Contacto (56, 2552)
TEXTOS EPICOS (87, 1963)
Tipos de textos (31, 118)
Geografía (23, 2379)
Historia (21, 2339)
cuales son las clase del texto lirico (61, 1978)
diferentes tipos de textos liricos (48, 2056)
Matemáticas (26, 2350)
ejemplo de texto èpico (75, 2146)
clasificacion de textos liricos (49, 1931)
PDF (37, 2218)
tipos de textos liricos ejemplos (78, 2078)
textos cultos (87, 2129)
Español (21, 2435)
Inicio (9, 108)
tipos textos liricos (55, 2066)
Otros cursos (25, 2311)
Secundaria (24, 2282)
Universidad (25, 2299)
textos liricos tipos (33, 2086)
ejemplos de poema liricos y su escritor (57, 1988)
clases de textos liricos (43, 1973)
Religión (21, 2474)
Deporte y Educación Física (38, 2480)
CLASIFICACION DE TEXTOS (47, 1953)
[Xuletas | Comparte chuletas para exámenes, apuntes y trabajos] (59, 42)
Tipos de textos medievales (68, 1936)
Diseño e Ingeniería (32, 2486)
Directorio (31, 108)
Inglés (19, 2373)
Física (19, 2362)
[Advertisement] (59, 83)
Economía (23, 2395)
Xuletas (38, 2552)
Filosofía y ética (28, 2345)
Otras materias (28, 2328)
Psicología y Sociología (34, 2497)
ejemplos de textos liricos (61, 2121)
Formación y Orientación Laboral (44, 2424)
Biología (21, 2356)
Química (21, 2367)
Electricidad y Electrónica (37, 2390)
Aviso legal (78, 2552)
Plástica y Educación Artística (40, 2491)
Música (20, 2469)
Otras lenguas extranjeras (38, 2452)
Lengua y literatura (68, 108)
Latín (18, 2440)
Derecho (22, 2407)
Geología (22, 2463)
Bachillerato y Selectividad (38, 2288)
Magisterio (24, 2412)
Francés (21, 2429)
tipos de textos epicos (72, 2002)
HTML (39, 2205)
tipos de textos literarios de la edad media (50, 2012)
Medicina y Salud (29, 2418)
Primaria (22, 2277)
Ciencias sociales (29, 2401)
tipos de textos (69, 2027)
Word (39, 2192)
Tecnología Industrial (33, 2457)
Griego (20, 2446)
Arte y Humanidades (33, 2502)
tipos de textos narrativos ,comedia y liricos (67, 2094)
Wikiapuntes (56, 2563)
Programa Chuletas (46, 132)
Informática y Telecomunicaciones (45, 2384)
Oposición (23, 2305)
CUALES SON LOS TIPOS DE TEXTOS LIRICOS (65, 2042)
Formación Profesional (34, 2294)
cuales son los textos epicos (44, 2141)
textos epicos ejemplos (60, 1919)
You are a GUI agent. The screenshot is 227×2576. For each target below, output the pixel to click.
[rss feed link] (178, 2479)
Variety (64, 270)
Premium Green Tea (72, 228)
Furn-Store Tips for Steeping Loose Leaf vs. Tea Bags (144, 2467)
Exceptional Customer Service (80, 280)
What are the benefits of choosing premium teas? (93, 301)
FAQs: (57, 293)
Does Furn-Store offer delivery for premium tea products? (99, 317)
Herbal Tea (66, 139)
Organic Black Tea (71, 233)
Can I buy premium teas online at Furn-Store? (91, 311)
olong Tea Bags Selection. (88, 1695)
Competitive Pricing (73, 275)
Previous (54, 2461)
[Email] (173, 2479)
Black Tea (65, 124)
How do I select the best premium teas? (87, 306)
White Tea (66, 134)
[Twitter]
:::
▶ [About this exercise] Word for word, the whole listing should be given again.

▶ [Answer]
Contacto (56, 2552)
TEXTOS EPICOS (87, 1963)
Tipos de textos (31, 118)
Geografía (23, 2379)
Historia (21, 2339)
cuales son las clase del texto lirico (61, 1978)
diferentes tipos de textos liricos (48, 2056)
Matemáticas (26, 2350)
ejemplo de texto èpico (75, 2146)
clasificacion de textos liricos (49, 1931)
PDF (37, 2218)
tipos de textos liricos ejemplos (78, 2078)
textos cultos (87, 2129)
Español (21, 2435)
Inicio (9, 108)
tipos textos liricos (55, 2066)
Otros cursos (25, 2311)
Secundaria (24, 2282)
Universidad (25, 2299)
textos liricos tipos (33, 2086)
ejemplos de poema liricos y su escritor (57, 1988)
clases de textos liricos (43, 1973)
Religión (21, 2474)
Deporte y Educación Física (38, 2480)
CLASIFICACION DE TEXTOS (47, 1953)
[Xuletas | Comparte chuletas para exámenes, apuntes y trabajos] (59, 42)
Tipos de textos medievales (68, 1936)
Diseño e Ingeniería (32, 2486)
Directorio (31, 108)
Inglés (19, 2373)
Física (19, 2362)
[Advertisement] (59, 83)
Economía (23, 2395)
Xuletas (38, 2552)
Filosofía y ética (28, 2345)
Otras materias (28, 2328)
Psicología y Sociología (34, 2497)
ejemplos de textos liricos (61, 2121)
Formación y Orientación Laboral (44, 2424)
Biología (21, 2356)
Química (21, 2367)
Electricidad y Electrónica (37, 2390)
Aviso legal (78, 2552)
Plástica y Educación Artística (40, 2491)
Música (20, 2469)
Otras lenguas extranjeras (38, 2452)
Lengua y literatura (68, 108)
Latín (18, 2440)
Derecho (22, 2407)
Geología (22, 2463)
Bachillerato y Selectividad (38, 2288)
Magisterio (24, 2412)
Francés (21, 2429)
tipos de textos epicos (72, 2002)
HTML (39, 2205)
tipos de textos literarios de la edad media (50, 2012)
Medicina y Salud (29, 2418)
Primaria (22, 2277)
Ciencias sociales (29, 2401)
tipos de textos (69, 2027)
Word (39, 2192)
Tecnología Industrial (33, 2457)
Griego (20, 2446)
Arte y Humanidades (33, 2502)
tipos de textos narrativos ,comedia y liricos (67, 2094)
Wikiapuntes (56, 2563)
Programa Chuletas (46, 132)
Informática y Telecomunicaciones (45, 2384)
Oposición (23, 2305)
CUALES SON LOS TIPOS DE TEXTOS LIRICOS (65, 2042)
Formación Profesional (34, 2294)
cuales son los textos epicos (44, 2141)
textos epicos ejemplos (60, 1919)
You are a GUI agent. The screenshot is 227×2576. For each target below, output the pixel to click.
[rss feed link] (178, 2479)
Variety (64, 270)
Premium Green Tea (72, 228)
Furn-Store Tips for Steeping Loose Leaf vs. Tea Bags (144, 2467)
Exceptional Customer Service (80, 280)
What are the benefits of choosing premium teas? (93, 301)
FAQs: (57, 293)
Does Furn-Store offer delivery for premium tea products? (99, 317)
Herbal Tea (66, 139)
Organic Black Tea (71, 233)
Can I buy premium teas online at Furn-Store? (91, 311)
olong Tea Bags Selection. (88, 1695)
Competitive Pricing (73, 275)
Previous (54, 2461)
[Email] (173, 2479)
Black Tea (65, 124)
How do I select the best premium teas? (87, 306)
White Tea (66, 134)
[Twitter]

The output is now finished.